Evaluation of WRF-Chem-RTFDDA dust forecasts over the MENA region using in-situ and remote-sensing observations

Abstract

We employed the combined WRF-Chem-RTFDDA model to forecast dust storms in the Middle East and North Africa (MENA). WRF-Chem simulates the emission, transport, mixing, and chemical transformation of trace gases and aerosols simultaneously with the meteorology. RTFDDA continuously assimilates both conventional and nonconventional meteorological observations and provides improved initial conditions for dust analyses and forecasts. WRF-Chem-RTFDDA was run at a horizontal resolution of 9 km using the dust only option without inclusion of anthropogenic aerosols and chemical reactions. The synoptic conditions of the dust events were characterized by a cold front at the low level and an upper-level low-pressure system over the Western Mediterranean. WRF-Chem-RTFDDA was run in continuous assimilation mode, assimilating meteorological observations only, and launching 48-h free forecasts (FF) every 6 h.
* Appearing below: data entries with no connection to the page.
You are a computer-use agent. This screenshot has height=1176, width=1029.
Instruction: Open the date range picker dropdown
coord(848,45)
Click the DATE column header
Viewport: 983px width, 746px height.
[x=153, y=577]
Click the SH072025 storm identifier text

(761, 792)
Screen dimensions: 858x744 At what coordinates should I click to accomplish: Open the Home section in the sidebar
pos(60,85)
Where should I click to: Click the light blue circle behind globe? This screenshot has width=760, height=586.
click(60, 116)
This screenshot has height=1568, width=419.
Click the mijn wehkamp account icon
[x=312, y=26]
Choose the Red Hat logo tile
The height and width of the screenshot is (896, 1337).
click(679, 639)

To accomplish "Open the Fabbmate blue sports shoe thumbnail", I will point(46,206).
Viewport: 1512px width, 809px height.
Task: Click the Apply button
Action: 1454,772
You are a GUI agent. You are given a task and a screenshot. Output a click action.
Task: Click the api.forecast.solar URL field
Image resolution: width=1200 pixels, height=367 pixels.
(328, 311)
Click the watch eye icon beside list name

Two cold starts (CSs) for data assimilation and dust emissions initiation were performed during the study period. NCEP/GFS global analyses and forecasts provided initial and lateral boundary conditions. No global dust model was used for initialization and no dust observations were assimilated. We analyzed the skill of the WRF-Chem-RTFDDA system in reproducing the horizontal and vertical distributions of dust by comparing the FF to Meteosat SEVIRI dust images, MODIS AOD retrievals, CALIPSO extinction coefficients and CAMS aerosols-reanalysis AOD calculations. The skill was analyzed as a function of FF lead time and of the period of time from the CSs. RMSE, bias and correlation between the modeled and CALIPSO measured extinction coefficients were also examined. WRF-Chem-RTFDDA reproduced the main features of the studied dust storms reasonably well. The time distance from the CSs played a more significant role in determining the dust-forecast skill than free-forecast lead time. Since no external dust information was provided to the model, dust emissions and dust spin-up by WRF-Chem played a critical role in dust forecasts. The vertical extent of the CALIPSO extinction coefficients were reasonably well reproduced once model emissions were spun-up. False alarms rates range from 0.03 to 0.26, with many below 0.15, indicating satisfactory performance as a warning system. This study shows the feasibility of dust forecasts using minimal input data over the MENA region.